DreamerV3 -- World Model RL¶
Intuition¶
DreamerV3 learns a world model from experience, then trains a policy entirely within the learned model ("imagination"). The world model uses a Recurrent State-Space Model (RSSM) that separates state into deterministic and stochastic components. Because the policy trains on imagined trajectories, DreamerV3 is extremely sample-efficient and can handle high-dimensional observations (images) directly. Version 3 introduces symlog predictions and free-nats KL balancing for improved stability across diverse domains.
Key Equations¶
RSSM dynamics (deterministic + stochastic state):
\[
h_t = f_\phi(h_{t-1}, z_{t-1}, a_{t-1}) \quad \text{(deterministic)}
\]
\[
z_t \sim q_\phi(z_t | h_t, o_t) \quad \text{(posterior, from observation)}
\]
\[
\hat{z}_t \sim p_\phi(z_t | h_t) \quad \text{(prior, for imagination)}
\]
World model loss (reconstruction + KL):
\[
L_\text{model} = -\ln p_\phi(o_t | h_t, z_t) - \ln p_\phi(r_t | h_t, z_t) + \beta \, D_\text{KL}[q_\phi(z_t | h_t, o_t) \| p_\phi(z_t | h_t)]
\]
with KL balancing:
\[
L_\text{KL} = \alpha \, D_\text{KL}[\text{sg}(q) \| p] + (1 - \alpha) \, D_\text{KL}[q \| \text{sg}(p)]
\]
Imagination (actor-critic in latent space):
\[
\lambda\text{-return:} \quad V_t^\lambda = r_t + \gamma \left[ (1-\lambda) V(s_{t+1}) + \lambda V_{t+1}^\lambda \right]
\]
\[
L_\text{actor} = -\mathbb{E}_{\text{imagine}} \left[ V_t^\lambda \right], \quad L_\text{critic} = \mathbb{E}_{\text{imagine}} \left[ (V(s_t) - \text{sg}(V_t^\lambda))^2 \right]
\]
Pseudocode¶
algorithm DreamerV3:
initialize RSSM world model (encoder, dynamics, decoder, reward predictor)

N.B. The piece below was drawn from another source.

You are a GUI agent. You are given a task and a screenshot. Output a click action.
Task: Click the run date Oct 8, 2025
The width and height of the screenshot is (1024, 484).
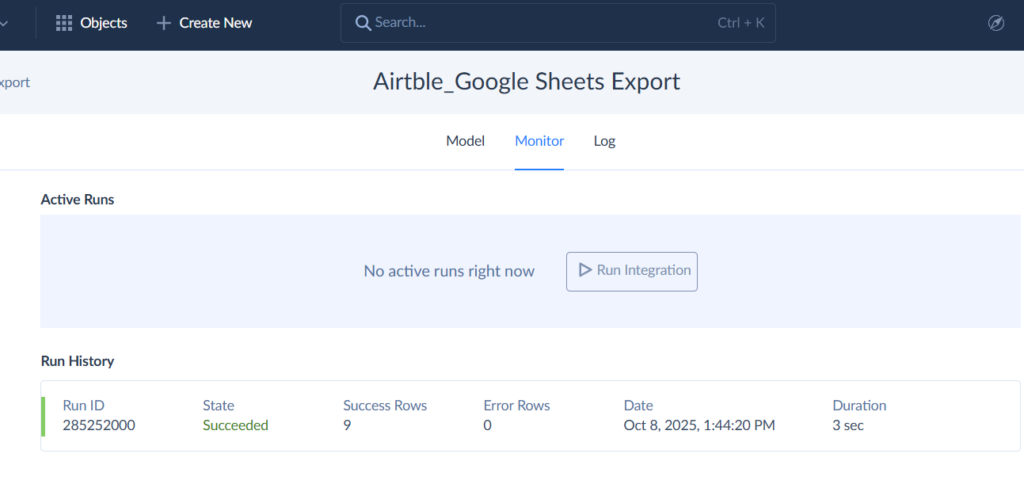699,425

initialize actor pi_theta, critic V_psi
initialize replay buffer D
for step = 1, 2, ... do
# Environment interaction
encode o_t, infer z_t ~ q(z|h,o)
a_t ~ pi_theta(h_t, z_t)
store (o_t, a_t, r_t) in D
# World model training
sample sequences of length seq_len from D
compute RSSM states (h_t, z_t) from sequences
L_model = reconstruction_loss + reward_loss + KL_loss(kl_balance, free_nats)
update world model
# Imagination training
imagine trajectories of length imagination_horizon from current states
compute lambda-returns V_t^lambda along imagined trajectories
update actor to maximize V_t^lambda
update critic to predict V_t^lambda
Quick Start¶
from rlox import Trainer
trainer = Trainer("dreamer", env="CartPole-v1", seed=42, config={
"batch_size": 16,
"seq_len": 50,
"imagination_horizon": 15,
})
metrics = trainer.train(total_timesteps=100_000)
For visual control tasks:
trainer = Trainer("dreamer", env="DMC-Cheetah-Run", seed=42, config={
"learning_rate": 1e-4,
"buffer_size": 1_000_000,
"batch_size": 16,
"seq_len": 50,
"gamma": 0.997,
"lambda_": 0.95,
"deter_dim": 512,
"stoch_dim": 32,
"stoch_classes": 32,
"imagination_horizon": 15,
})
metrics = trainer.train(total_timesteps=1_000_000)
Hyperparameters¶
All defaults from DreamerV3Config:
| Parameter | Default | Description |
|---|---|---|
learning_rate |
1e-4 |
Learning rate for all optimizers |
buffer_size |
1_000_000 |
Replay buffer capacity |
batch_size |
16 |
Number of sequences per training batch |
seq_len |
50 |
Sequence length for training |
gamma |
0.997 |
Discount factor |
lambda_ |
0.95 |
Lambda for lambda-returns |
deter_dim |
512 |
Deterministic state dimension in RSSM |
stoch_dim |
32 |
Number of categorical distributions |
stoch_classes |
32 |
Classes per categorical |
hidden |
512 |
Hidden layer width |
imagination_horizon |
15 |
Steps to imagine ahead for actor-critic |
kl_balance |
0.8 |
KL balancing coefficient |
free_nats |
1.0 |
Free nats for KL loss |
When to Use¶
- Use DreamerV3 when: you need maximum sample efficiency, work with pixel observations, or have complex dynamics that benefit from a learned model.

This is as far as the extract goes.